HeidelbergCement plans to slash its 2008 dividend by 91 per cent as net profit last year dropped and the financial market crisis eats into reserves.
The company proposed a payout of 12 cents (15.6 U.S. cents) a share compared with 1.30 euros a share it paid in the prior year, the Heidelberg-based company said in a statement yesterday.
Net profit for 2008 fell to EUR1.81bn from EUR2.02bn, including one-time charges of EUR400m related to the company’s Hanson Plc acquisition. Sales climbed 30 per cent to EUR14.2bn in 2008, while operating earnings increased to EUR2.15bn from 1.85 billion euros, meeting the company’s own forecasts.
HeidelbergCement last month said it aims to conclude a financial overhaul by midyear and said it is selling businesses and searching for investors.

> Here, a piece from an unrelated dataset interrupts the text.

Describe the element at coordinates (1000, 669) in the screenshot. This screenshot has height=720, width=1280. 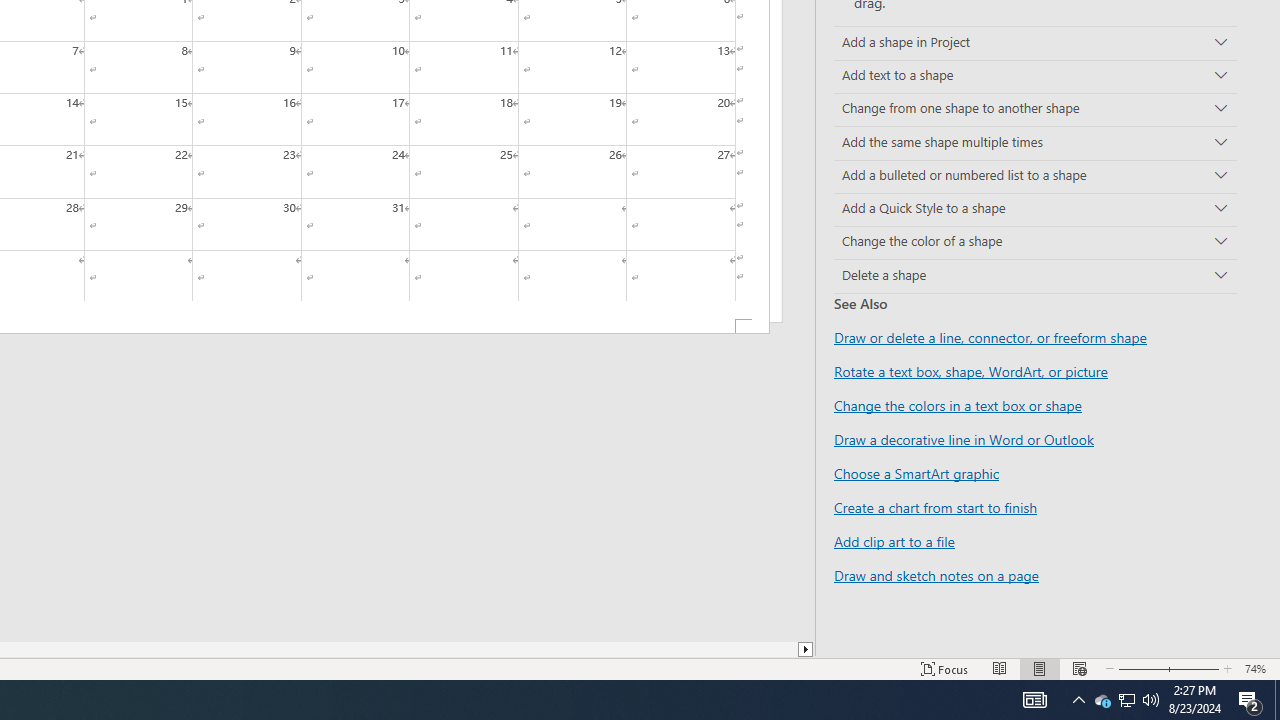
I see `'Read Mode'` at that location.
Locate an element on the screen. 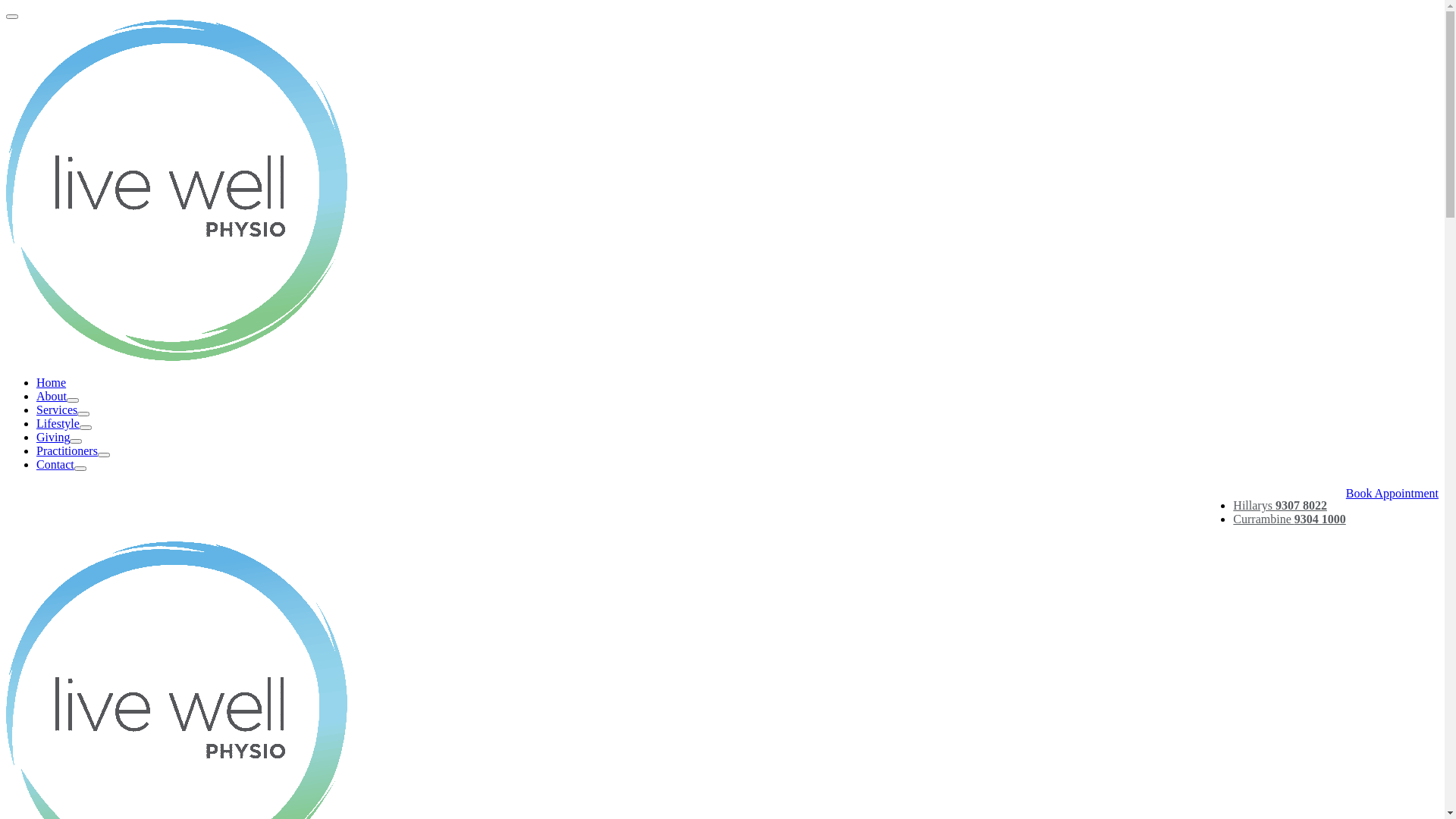 This screenshot has height=819, width=1456. 'Services' is located at coordinates (61, 410).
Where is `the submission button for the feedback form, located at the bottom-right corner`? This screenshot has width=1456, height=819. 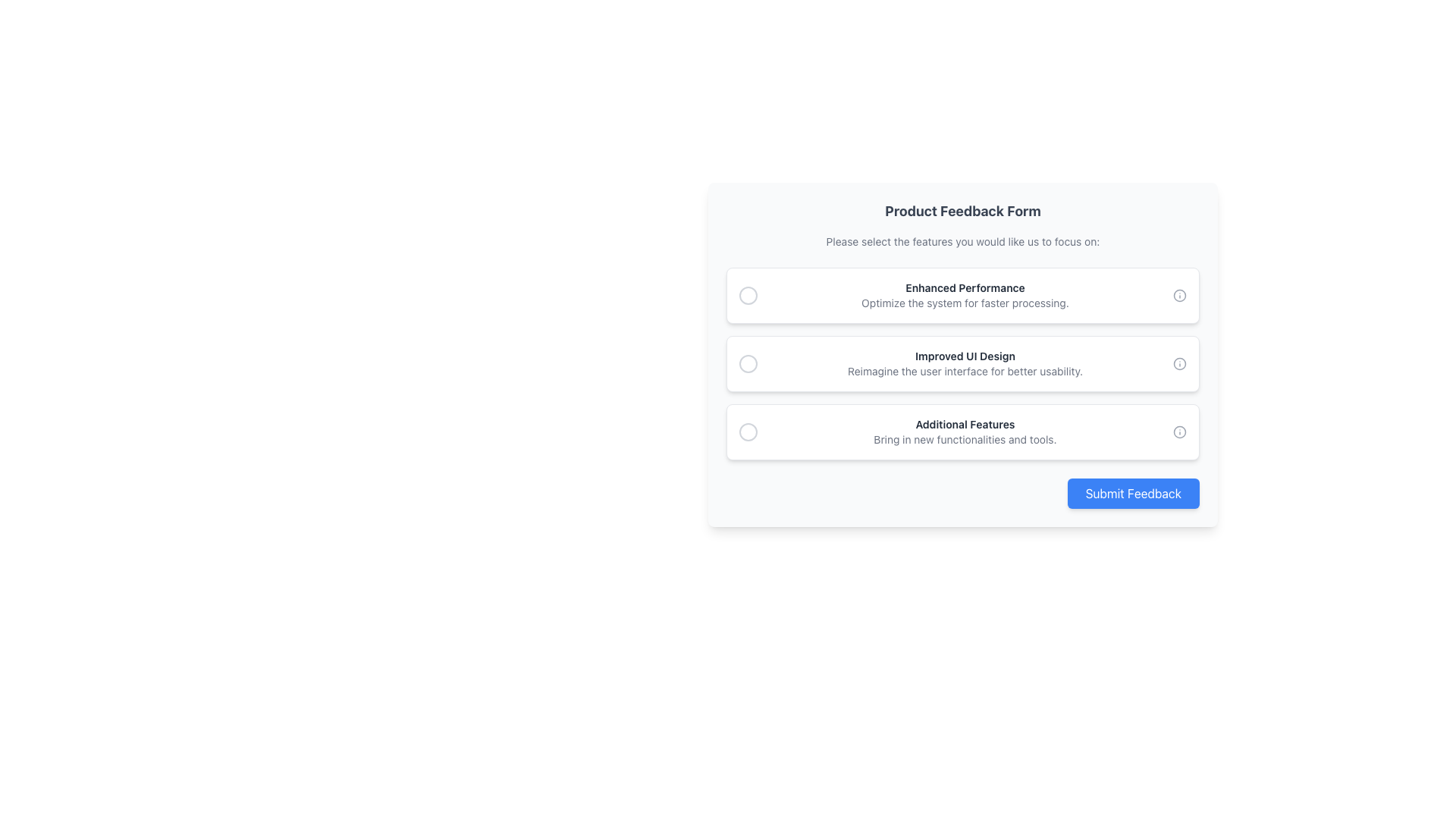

Heidelberg expects sales and operating profit to drop this year, it said in February. The first six months will be difficult, though business may pick up in the second half as the company aims to win orders from government economic programs designed to stimulate economies through increased infrastructure spending.
The suicide of main shareholder Adolf Merckle in January introduced fresh doubt about the company’s future as his family struggles with debt. HeidelbergCement inflated its borrowings in 2007 through the purchase of Hanson for US$11.5bn.